Oyo Rukidi IV, traditioneller König von Tooro in Westuganda, starb im Alter von 34 Jahren, wie der Premierminister des Königreichs, Calvin Armstrong Rwomiire Akiiki, bekannt gab. Er wurde von seinen Anhängern als "jüngster König der Welt" angesehen. Er befand sich in den Vereinigten Staaten und war in kritischem Zustand im Krankenhaus. Laut Quellen aus dem Umfeld der Familie litt er an Krebs. Der Premierminister bezeichnete den Tod als "einen unermesslichen Verlust für die königliche Familie, das Volk von Tooro und Uganda".
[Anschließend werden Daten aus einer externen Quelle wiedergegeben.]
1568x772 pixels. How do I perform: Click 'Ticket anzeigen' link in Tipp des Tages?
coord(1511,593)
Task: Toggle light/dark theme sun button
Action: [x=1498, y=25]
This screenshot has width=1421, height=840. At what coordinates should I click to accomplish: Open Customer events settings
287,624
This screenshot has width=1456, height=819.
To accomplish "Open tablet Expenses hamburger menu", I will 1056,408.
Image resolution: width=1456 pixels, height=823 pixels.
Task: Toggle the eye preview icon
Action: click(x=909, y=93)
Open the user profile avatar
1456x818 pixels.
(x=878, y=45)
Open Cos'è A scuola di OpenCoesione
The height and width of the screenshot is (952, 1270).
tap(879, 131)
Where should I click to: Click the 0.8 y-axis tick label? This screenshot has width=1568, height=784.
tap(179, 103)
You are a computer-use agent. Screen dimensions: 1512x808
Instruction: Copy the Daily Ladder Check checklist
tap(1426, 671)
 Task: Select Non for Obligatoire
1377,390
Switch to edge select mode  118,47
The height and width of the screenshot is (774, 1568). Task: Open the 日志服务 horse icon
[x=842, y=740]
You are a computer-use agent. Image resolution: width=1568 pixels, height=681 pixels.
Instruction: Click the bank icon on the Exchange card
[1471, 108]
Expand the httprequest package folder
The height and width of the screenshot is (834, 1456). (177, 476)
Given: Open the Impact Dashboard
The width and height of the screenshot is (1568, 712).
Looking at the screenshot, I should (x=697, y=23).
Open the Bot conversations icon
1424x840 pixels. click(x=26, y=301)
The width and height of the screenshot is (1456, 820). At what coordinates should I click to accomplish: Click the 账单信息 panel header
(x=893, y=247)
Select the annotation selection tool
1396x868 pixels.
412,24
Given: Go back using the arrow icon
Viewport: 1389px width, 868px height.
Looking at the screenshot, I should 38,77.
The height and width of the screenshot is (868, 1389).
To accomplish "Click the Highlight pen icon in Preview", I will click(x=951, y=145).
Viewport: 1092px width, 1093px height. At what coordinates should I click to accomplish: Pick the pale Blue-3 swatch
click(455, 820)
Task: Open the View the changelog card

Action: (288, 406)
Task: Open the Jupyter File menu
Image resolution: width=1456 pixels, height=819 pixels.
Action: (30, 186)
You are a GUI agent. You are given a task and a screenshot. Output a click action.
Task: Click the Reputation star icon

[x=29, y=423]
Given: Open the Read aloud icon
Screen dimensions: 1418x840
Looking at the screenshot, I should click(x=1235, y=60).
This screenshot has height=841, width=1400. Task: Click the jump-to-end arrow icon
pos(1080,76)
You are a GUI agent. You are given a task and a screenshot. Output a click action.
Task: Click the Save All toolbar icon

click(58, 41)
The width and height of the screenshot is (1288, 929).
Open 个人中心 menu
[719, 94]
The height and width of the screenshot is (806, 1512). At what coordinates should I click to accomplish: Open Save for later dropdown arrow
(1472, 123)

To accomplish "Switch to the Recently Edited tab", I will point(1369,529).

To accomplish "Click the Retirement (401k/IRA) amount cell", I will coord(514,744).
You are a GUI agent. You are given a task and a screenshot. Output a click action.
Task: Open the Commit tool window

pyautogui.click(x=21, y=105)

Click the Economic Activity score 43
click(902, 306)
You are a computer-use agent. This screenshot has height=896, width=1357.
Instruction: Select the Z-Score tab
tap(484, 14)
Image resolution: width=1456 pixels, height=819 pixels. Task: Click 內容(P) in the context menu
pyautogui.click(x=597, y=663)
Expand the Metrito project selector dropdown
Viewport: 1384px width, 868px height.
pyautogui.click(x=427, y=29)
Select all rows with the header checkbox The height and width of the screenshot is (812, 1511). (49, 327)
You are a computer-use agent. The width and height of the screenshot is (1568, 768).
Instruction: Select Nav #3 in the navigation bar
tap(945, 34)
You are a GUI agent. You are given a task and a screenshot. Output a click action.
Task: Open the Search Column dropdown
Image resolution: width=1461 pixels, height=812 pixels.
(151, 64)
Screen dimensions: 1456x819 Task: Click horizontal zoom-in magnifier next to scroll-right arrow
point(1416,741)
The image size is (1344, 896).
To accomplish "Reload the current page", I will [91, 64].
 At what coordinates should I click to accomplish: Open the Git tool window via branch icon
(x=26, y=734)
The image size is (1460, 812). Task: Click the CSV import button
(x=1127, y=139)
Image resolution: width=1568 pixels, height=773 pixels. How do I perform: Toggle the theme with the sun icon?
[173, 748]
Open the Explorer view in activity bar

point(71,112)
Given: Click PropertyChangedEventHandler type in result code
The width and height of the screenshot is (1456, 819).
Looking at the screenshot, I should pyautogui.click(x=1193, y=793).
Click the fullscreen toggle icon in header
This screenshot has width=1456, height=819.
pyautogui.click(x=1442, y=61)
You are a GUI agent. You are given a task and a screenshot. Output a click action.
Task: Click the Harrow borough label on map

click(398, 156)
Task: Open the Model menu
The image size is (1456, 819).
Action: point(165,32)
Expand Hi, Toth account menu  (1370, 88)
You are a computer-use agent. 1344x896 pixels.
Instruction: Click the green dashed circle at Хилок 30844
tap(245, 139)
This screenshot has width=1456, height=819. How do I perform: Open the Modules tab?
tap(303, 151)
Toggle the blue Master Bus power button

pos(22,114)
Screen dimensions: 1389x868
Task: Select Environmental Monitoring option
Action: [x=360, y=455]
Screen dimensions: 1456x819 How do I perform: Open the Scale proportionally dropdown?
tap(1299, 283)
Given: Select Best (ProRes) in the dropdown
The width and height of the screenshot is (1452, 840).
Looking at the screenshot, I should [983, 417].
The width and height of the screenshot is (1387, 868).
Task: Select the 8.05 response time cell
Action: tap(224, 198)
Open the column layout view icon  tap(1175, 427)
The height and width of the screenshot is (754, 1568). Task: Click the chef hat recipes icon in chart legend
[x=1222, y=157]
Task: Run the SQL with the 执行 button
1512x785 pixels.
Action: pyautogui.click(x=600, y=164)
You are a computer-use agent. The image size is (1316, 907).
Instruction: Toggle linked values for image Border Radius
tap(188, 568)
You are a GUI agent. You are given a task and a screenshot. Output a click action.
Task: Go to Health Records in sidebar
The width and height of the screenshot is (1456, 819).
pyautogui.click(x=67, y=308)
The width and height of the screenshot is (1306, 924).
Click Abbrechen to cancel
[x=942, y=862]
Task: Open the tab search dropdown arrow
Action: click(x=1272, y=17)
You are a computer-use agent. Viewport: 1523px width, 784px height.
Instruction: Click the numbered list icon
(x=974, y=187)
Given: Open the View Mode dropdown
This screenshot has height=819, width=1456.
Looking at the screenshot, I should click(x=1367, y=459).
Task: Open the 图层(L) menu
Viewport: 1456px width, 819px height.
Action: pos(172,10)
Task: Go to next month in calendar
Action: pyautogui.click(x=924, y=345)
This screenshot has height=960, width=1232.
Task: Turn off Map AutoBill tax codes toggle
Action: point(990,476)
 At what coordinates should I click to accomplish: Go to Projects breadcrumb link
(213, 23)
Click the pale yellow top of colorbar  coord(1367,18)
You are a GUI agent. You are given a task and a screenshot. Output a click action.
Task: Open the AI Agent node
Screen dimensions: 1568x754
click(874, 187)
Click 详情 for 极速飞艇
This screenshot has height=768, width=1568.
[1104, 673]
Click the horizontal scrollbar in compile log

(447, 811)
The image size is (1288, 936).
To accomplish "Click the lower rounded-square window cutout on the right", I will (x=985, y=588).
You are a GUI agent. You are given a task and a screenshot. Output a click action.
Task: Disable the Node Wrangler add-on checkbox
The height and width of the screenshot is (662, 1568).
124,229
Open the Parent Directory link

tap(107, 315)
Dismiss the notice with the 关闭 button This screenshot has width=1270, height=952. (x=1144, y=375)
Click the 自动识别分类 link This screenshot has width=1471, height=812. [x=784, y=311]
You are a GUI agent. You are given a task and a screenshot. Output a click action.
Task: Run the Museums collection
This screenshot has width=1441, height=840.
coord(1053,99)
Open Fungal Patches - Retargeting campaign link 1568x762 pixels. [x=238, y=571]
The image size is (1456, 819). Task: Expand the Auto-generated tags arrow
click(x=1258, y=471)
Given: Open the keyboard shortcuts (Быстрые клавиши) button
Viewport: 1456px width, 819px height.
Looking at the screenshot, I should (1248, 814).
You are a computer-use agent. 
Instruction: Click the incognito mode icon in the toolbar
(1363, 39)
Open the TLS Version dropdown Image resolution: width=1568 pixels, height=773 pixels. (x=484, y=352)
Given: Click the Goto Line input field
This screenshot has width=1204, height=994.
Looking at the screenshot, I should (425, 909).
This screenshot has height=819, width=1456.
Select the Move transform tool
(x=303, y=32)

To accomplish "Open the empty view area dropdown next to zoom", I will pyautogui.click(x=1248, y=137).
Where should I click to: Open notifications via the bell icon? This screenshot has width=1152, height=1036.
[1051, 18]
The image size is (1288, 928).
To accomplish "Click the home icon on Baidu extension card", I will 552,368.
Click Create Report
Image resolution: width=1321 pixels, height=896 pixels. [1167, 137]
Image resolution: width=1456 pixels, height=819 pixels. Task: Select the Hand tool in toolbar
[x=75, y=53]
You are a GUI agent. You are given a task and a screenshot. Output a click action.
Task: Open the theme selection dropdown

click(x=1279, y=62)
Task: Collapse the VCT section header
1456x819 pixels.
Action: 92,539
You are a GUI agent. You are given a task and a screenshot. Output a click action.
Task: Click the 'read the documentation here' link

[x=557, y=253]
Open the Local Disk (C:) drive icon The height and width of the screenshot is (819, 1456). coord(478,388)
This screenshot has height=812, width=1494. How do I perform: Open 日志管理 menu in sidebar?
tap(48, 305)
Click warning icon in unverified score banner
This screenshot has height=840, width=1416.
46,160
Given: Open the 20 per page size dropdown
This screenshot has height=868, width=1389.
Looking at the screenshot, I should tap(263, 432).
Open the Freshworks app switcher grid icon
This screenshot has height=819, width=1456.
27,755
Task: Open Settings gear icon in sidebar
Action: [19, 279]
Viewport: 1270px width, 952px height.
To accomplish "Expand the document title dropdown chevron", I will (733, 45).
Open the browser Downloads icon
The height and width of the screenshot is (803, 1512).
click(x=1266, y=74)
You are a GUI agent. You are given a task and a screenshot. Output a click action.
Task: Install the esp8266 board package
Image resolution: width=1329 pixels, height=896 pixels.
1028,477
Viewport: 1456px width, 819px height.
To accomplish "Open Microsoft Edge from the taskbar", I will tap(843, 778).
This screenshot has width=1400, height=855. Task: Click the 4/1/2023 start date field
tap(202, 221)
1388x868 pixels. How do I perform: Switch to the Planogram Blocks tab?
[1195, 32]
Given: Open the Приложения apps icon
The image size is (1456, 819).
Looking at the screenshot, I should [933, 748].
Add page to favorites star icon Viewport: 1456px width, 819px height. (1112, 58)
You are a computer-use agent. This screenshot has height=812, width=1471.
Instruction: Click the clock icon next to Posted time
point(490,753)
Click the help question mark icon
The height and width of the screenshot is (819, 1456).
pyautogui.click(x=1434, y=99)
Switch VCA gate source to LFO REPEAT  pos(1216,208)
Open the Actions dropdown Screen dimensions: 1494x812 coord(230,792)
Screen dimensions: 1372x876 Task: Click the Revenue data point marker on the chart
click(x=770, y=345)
Tooro, auch Toro genannt, liegt in der Region Westuganda nahe der Grenze zur Demokratischen Republik Kongo. Das Königreich ist eines von fünf, die vom ugandischen Präsidenten Yoweri Museveni symbolisch anerkannt sind. Diese Monarchien besitzen zwar keine formale politische Macht, üben aber weiterhin kulturellen und politischen Einfluss im Land aus.
Oyo Rukidi IV folgte seinem Vater im Jahr 1995, als er erst 3 Jahre alt war, nach dem Tod seines Vaters durch einen Herzinfarkt. Seitdem wuchs er auf und übte volle Machtbefugnisse als König von Tooro aus.